Trust income tax rates: Non-grantor trusts face compressed federal income tax brackets, reaching the top rate at much lower income levels than individuals. 

Is This Strategy Right for You? 

Non-grantor trust planning works best for families with: 

  • Substantial appreciated assets (typically $5 million or more for cost-effectiveness) 
  • Long-term wealth preservation goals 
  • Comfort with irrevocable planning 
  • Desire to benefit spouse and children

The strategy is particularly compelling for: 

  • Tech employees with large equity compensation positions 
  • Business owners planning eventual sales 
  • Families with significant investment portfolios 
  • Anyone facing large, one-time liquidity events 

The Time Factor: Why Urgency Matters 

Here’s the crucial point: you must implement these strategies before selling your assets. Once you’ve completed the sale, the capital gains tax is due, and there’s typically no way to undo the transaction for tax purposes. 

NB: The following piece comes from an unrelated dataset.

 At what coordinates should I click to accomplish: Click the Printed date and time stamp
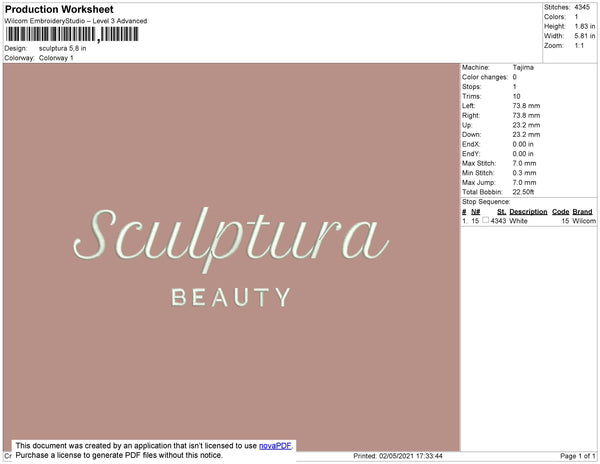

Many families make the mistake of calling their attorney after they’ve already decided to sell, only to learn they’ve missed the planning window. The best results come from advance planning, ideally years before you expect to need liquidity. 

Moving Forward 

If you’re sitting on substantial appreciated assets, the potential savings from non-grantor trust planning likely dwarf the costs of implementation. For many families, these strategies represent one of the highest-return investments they can make. 

The key is working with experienced professionals who understand both the technical requirements and practical implementation. Washington’s capital gains tax is still relatively new, and not all advisors have developed expertise in these specialized strategies.